§ EXCERPTED PASSAGE
◆ ◆ ◆ ◆ ◆

CANBERRA (Reuters) - Australia sealed a landmark free trade agreement (FTA) with its top trade partner China on Monday, concluding a decade of negotiations.
Once the framework of the deal signed by Australian Prime Minister Tony Abbott and Chinese President Xi Jinping in Canberra is fully implemented, 95 percent of Australia’s exports to China will be tariff free.
The following is a look at key elements of the deal, the most extensive signed by China with another country, according to Abbott.
Dairy: removal of all tariffs of up to 20 percent in four to 11 years.
Beef: removal of tariffs of 12 to 25 percent over nine years.
Wine: removal of all tariffs, 14 to 20 percent, over four years.
Horticulture: removal of all tariffs up to 30 percent in four years.
Wool: Australia-only duty free quota.
Cotton, rice, sugar wheat: review in three years.
Live animal exports: removal of tariffs of 10 percent in four years.
Coking coal: removal of 3 percent tariff from start of FTA.
Thermal coal: removal of 6 percent tariff in two years.
Copper: removal of tariffs, 1 to 2 percent, from start of FTA.
Alumina: removal of 8 percent tariffs.
Health: Australian owned hospitals and aged care facilities allowed to be established in China.
Tourism: Australian operators allowed to build and operate hotels and restaurants in China.

◆ ◆ ◆ ◆ ◆

§ THE DATA
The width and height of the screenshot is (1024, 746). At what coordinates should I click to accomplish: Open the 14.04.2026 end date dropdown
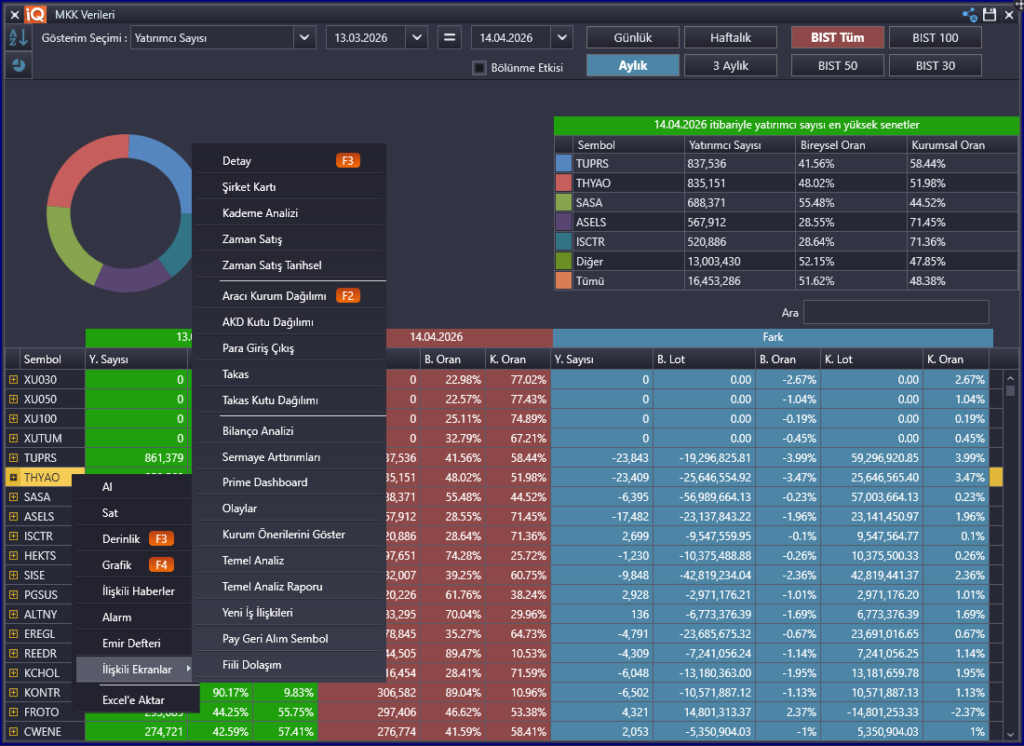tap(561, 38)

◆ ◆ ◆ ◆ ◆

§ REQUIRED WORK
Please extend the report on Australia's free trade agreement with China, starting after its final line about tourism.

§ ANSWER SPACE
Financial: Yuan clearing bank designated in Sydney allowing overseas trading of China’s currency for the first time.
Chinese private direct investment in Australia under A$1.08 billion($945 million) will not require approval from the Foreign Investment Review Board (FIRB), brings into line with United States and Japan.
FIRB approval still required for agricultural land over A$15 million and agribusiness over A$53 million and for all investment in media, telcos, defense.
FIRB approval still required for investment by state-owned enterprises.
Chinese-owned companies registered in Australia allowed to negotiate project-based labor agreements for infrastructure development projects worth more than A$150 million.
A Work and Holiday visa to be granted to up to 5,000 educated Chinese nationals each year, allowing them to holiday in Australia for up to 12 months, as well as undertake short term work and study.